In the past two weeks you may have seen new statistics showing inequality once again on the rise. You may also have seen statistics showing inequality broadly staying the same. The reason behind these two different trajectories is that they are using two different data sets.

The figures released today showing inequality staying flat are from the “Household Below Average Income” (HBAI) measure of inequality which shouldn’t be confused with the Effects of Tax and Benefit” (ETB) measure of inequality which were released last week. These are the two main measures of inequality in the UK. They both produce an estimate of the after tax gini coefficient. There are other ways of measuring inequality other than gini which we explain in our About Inequality section.  Most researchers and commentators in the UK use the HBAI measure although notably George Osborne and David Cameron in recent speeches have both quoted the ETB measure of inequality.

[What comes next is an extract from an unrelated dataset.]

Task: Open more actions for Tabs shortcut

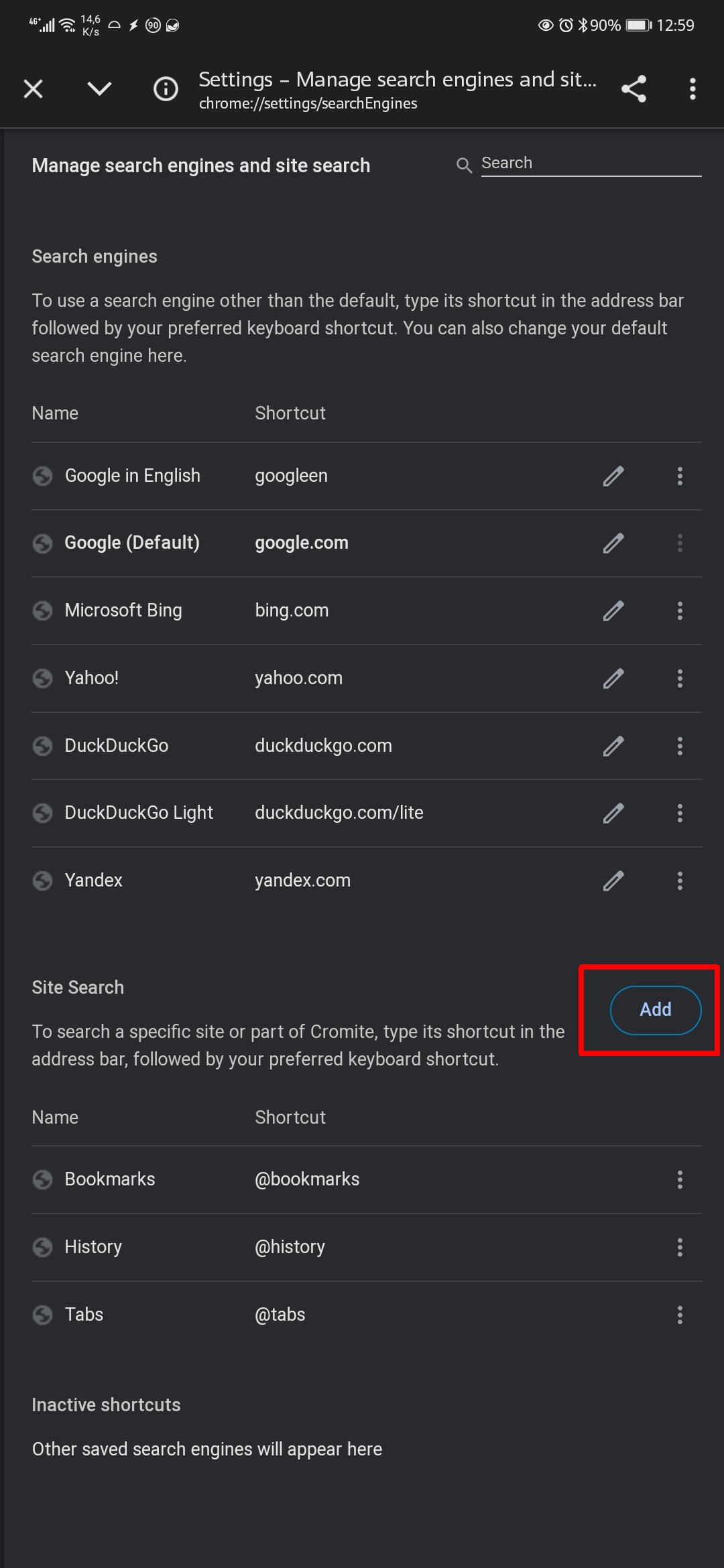Action: 680,1315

Both the HBAI and ETB use household surveys to gather their data. The Family Resources Survey (FRS) is used by HBAI and the Living Costs and Food Survey (LCFS) is used by ETB. There are also a few key differences in methodologies. The ETB measure includes benefits in kind provided by employers like company cars which the HBAI measure does not. HBAI includes certain benefits in kind provided by government which the ETB does not like free school meals. ETB measures inequality on a household basis whereas HBAI measures inequality on an adjusted individual basis. The key reason why HBAI is used by us and others is because HBAI makes an adjustment for ‘very rich’ households using data from HMRC’s Survey of Personal Incomes. These households are not as well covered by the FRS and LCFS.

The results from these two different surveys are broadly similar over the long term but with slight differences from year to year (the chart below from the ONS gives the picture from 1977-2012). Both agree that inequality increased massively from the late seventies to 1990, and then broadly flattened out since then. The latest results released in the last two weeks have seen the measures converge again with ETB showing inequality rising and HBAI showing it staying flat. Both measures agree that the country is now far more unequal than it was 1977.